Having estimated the relevant dimensions, we next estimated Volterra models of different orders using the same set of 5,000 image/response pairs used to estimate the relevant dimensions. We selected the order of the Volterra model as the least order maximizing the average predictive power (Volterra relevant-space technique section under the Receptive-field estimation section). Figure 4a shows the mean predictive power of simple-cell Volterra models as a function of their order. Second- and third-order Volterra models lead to large improvements in cross-correlation (here, large is defined as the lack of intersection between neighboring error bars—Size 2 standard errors), illustrating the relevance of nonlinear contributions to characterize the simple-cell data. Volterra models of order higher than three do not lead to improvements in predictive power. Based on these data, we selected a third-order Volterra model.
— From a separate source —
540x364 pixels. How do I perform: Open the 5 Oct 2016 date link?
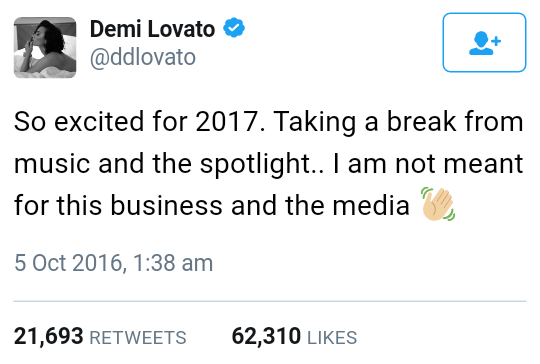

How important are high-order nonlinearities in the description of responses? To answer this question, we defined a simple measure of the relative importance of each Volterra term to the overall response (Volterra terms' contributions section). We expected that the relative contribution to the response of different Volterra terms should be dependent on the response range. Higher responses might be more nonlinear and thus would require higher order Volterra terms. Figure 5 shows the mean relative contributions of different Volterra terms to the response of the simple cell. We show the mean contributions for groups of small (first quartile), middle (second and third quartiles), and large (fourth quartile) responses. For small responses (Figure 5a), the most important terms are the low-order ones. In contrast, for medium (Figure 5b) and large (Figure 5c) responses, the situation reverses and high-order terms become dominant. Therefore, even for a cell often considered linear as the simple cell, high-order nonlinearities may matter, especially when describing responses to stimuli causing large responses. In the natural world, most responses may be small, as contrasts tend to be low (Balboa & Grzywacz, 2000; Ruderman & Bialek, 1994; Tadmor & Tolhurst, 2000; Zhu & Mumford, 1997), but some responses will be high, as the distribution of natural intensities is kurtotic (Field, 1987).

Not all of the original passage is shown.